**TASK STATEMENT**
Exactly as written, print each record in the listing.

**RAW DATA**
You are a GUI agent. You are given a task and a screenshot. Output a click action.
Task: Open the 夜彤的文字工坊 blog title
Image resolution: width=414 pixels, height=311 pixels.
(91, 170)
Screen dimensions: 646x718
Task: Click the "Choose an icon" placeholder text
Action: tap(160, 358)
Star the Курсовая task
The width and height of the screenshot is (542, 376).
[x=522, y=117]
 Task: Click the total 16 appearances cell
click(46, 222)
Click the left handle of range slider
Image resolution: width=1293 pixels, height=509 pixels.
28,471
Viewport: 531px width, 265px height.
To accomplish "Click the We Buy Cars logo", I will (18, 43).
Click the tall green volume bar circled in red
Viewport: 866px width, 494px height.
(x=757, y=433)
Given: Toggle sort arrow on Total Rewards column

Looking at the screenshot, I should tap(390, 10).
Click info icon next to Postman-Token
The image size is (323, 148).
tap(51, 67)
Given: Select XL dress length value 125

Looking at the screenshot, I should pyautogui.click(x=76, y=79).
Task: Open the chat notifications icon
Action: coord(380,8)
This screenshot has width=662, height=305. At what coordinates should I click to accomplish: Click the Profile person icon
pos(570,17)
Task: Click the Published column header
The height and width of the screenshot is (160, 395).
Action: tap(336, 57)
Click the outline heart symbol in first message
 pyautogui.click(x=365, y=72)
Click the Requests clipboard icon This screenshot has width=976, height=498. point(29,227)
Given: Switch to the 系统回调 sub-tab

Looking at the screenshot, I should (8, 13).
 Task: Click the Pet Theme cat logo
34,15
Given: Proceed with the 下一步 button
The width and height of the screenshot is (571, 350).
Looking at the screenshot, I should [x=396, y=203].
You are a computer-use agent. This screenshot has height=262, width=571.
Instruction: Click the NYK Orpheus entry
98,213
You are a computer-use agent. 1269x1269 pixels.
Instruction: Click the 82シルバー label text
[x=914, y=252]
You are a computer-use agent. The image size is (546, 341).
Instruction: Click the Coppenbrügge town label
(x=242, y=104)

**RESPONSE BOX**
You are a GUI agent. You are given a task and a screenshot. Output a click action.
Task: Open the 夜彤的文字工坊 blog title
Image resolution: width=414 pixels, height=311 pixels.
(91, 170)
Screen dimensions: 646x718
Task: Click the "Choose an icon" placeholder text
Action: tap(160, 358)
Star the Курсовая task
The width and height of the screenshot is (542, 376).
[x=522, y=117]
 Task: Click the total 16 appearances cell
click(46, 222)
Click the left handle of range slider
Image resolution: width=1293 pixels, height=509 pixels.
28,471
Viewport: 531px width, 265px height.
To accomplish "Click the We Buy Cars logo", I will (18, 43).
Click the tall green volume bar circled in red
Viewport: 866px width, 494px height.
(x=757, y=433)
Given: Toggle sort arrow on Total Rewards column

Looking at the screenshot, I should tap(390, 10).
Click info icon next to Postman-Token
The image size is (323, 148).
tap(51, 67)
Given: Select XL dress length value 125

Looking at the screenshot, I should pyautogui.click(x=76, y=79).
Task: Open the chat notifications icon
Action: coord(380,8)
This screenshot has width=662, height=305. At what coordinates should I click to accomplish: Click the Profile person icon
pos(570,17)
Task: Click the Published column header
The height and width of the screenshot is (160, 395).
Action: tap(336, 57)
Click the outline heart symbol in first message
 pyautogui.click(x=365, y=72)
Click the Requests clipboard icon This screenshot has width=976, height=498. point(29,227)
Given: Switch to the 系统回调 sub-tab

Looking at the screenshot, I should (8, 13).
 Task: Click the Pet Theme cat logo
34,15
Given: Proceed with the 下一步 button
The width and height of the screenshot is (571, 350).
Looking at the screenshot, I should [x=396, y=203].
You are a computer-use agent. This screenshot has height=262, width=571.
Instruction: Click the NYK Orpheus entry
98,213
You are a computer-use agent. 1269x1269 pixels.
Instruction: Click the 82シルバー label text
[x=914, y=252]
You are a computer-use agent. The image size is (546, 341).
Instruction: Click the Coppenbrügge town label
(x=242, y=104)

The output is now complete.